Setting	Description	Default
`require_mfa`	Require MFA for all users in the org	`false`
`allow_user_key_override`	Let users bring their own LLM provider API keys	`false`

Configure security settings under Admin > Settings > Security.

Banner Messages¶

Display organization-wide announcements under Admin > Settings > General. Configure the banner message, variant (info, warning, error), and whether it is dismissible.

API Keys¶

Organizations can create API keys for programmatic access. API keys are exchanged for short-lived JWT tokens.

Creating an API Key¶

Navigate to Admin > Settings > API Keys and click Create. Provide a name, description, and select the scopes the key should have access to.

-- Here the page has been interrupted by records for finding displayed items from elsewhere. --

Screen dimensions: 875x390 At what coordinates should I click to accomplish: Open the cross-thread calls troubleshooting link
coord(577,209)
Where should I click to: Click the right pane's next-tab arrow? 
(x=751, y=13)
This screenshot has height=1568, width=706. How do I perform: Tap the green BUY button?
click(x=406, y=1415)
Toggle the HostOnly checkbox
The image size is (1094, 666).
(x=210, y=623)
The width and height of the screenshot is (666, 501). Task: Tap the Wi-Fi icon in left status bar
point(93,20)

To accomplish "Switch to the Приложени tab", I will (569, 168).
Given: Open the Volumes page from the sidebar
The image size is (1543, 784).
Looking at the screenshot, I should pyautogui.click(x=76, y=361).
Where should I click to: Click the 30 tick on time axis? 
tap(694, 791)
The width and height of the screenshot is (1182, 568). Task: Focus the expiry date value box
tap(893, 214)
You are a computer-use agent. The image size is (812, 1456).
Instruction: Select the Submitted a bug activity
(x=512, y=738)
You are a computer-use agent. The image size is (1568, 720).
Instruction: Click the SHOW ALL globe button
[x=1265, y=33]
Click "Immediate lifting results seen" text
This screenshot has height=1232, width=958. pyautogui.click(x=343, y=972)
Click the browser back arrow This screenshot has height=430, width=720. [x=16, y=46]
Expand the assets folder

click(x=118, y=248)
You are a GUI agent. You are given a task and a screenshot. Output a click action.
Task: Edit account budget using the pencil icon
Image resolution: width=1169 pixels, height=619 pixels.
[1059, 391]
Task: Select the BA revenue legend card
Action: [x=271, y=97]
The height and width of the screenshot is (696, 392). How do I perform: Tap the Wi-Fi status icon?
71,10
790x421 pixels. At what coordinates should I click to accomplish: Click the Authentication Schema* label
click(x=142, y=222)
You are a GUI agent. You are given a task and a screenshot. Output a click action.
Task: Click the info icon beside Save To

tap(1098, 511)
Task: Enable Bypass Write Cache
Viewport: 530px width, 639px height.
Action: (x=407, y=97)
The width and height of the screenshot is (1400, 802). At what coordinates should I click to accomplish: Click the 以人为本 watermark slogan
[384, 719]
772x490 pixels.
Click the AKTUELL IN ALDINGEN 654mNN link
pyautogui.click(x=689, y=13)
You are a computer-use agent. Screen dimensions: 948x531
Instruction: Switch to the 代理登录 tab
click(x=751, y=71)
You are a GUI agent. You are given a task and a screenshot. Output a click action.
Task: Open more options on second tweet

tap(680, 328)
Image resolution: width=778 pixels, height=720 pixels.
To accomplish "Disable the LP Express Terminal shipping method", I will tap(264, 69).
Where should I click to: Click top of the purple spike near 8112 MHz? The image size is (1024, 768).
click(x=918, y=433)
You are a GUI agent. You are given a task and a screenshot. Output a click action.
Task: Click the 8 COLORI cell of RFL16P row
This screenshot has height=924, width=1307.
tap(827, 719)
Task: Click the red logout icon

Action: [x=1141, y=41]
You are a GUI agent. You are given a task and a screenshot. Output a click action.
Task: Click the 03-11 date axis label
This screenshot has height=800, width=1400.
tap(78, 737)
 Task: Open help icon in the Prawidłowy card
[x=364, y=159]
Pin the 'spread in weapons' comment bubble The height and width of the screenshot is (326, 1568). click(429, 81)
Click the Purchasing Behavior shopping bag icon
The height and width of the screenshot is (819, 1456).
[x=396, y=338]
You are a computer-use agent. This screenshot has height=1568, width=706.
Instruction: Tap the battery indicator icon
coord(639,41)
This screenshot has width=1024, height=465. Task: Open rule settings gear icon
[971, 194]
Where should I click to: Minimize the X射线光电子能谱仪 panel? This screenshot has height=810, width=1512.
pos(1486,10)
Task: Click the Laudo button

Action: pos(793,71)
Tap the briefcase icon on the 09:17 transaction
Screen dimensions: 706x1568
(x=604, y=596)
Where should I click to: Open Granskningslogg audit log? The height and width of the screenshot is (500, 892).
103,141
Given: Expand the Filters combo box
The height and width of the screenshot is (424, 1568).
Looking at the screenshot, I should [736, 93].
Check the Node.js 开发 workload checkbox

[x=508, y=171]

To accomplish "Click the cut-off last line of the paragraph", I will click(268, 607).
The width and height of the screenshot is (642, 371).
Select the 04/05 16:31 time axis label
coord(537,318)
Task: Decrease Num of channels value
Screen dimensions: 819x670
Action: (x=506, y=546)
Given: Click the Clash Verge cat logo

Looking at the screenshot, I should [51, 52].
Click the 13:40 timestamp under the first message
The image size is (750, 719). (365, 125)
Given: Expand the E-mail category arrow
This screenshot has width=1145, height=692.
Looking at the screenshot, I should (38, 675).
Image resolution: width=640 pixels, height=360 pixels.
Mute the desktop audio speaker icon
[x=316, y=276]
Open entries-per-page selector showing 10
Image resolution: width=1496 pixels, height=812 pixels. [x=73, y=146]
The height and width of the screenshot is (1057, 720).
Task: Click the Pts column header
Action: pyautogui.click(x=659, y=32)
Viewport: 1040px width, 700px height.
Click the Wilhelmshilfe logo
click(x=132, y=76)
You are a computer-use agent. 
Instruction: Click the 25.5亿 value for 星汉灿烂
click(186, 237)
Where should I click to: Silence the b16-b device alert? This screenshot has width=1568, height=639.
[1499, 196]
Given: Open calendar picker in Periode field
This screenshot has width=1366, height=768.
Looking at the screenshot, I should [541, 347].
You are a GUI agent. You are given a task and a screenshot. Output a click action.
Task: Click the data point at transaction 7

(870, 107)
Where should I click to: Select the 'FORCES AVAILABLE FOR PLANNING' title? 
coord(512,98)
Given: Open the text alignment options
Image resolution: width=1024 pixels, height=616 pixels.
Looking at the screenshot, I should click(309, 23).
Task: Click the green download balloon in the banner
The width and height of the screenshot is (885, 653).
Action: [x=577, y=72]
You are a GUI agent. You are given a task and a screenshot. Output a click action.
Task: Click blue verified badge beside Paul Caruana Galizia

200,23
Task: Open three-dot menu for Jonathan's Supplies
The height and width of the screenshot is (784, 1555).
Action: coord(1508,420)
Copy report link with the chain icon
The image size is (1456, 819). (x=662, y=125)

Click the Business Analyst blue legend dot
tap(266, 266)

The key value (prefixed with fl_) is shown only once after creation. Store it securely.

Authenticating with an API Key¶

Exchange the API key for a JWT:

PythonCLIcurl

Coming Soon

The Python SDK for local development is not yet publicly available.

from flow_sdk.cli_client import CLIClient

token = CLIClient.exchange_api_key(
    platform_url="https://api.flow.marut.cloud",
    api_key="fl_abc123...",
    ttl_minutes=60,
)

Coming Soon

The flow-sdk CLI is not yet publicly available.

flow-sdk login --api-key fl_abc123... --url https://api.flow.marut.cloud

curl -X POST \
  "https://api.flow.marut.cloud/api/v1/auth/token" \
  -H "Content-Type: application/json" \
  -d '{"api_key": "fl_abc123...", "ttl_minutes": 60}'

Subscriptions¶

Organizations have subscriptions that control access to platform features:

Field	Description
`product_name`	Name of the subscribed product
`status`	`active`, `trial`, `suspended`, `cancelled`, `expired`
`billing_cycle`	`monthly`, `annual`, or `custom`
`auto_renew`	Whether the subscription renews automatically
`trial_end_date`	End of trial period (if applicable)

Subscription management is handled through the admin interface or billing API. See Billing for credit-based usage tracking.

Gateway Trace Configuration¶

Control how much request tracing is captured for the organization:

Setting	Description	Default
`trace_mode`	`all`, `errors_only`, `sampled`, or `none`	`none`
`trace_sample_rate`	Sampling rate when mode is `sampled` (0.00 - 1.00)	`1.00`
`trace_retention_days`	How long trace data is retained	`30`

Configure tracing under Admin > AI Gateway or Admin > Settings.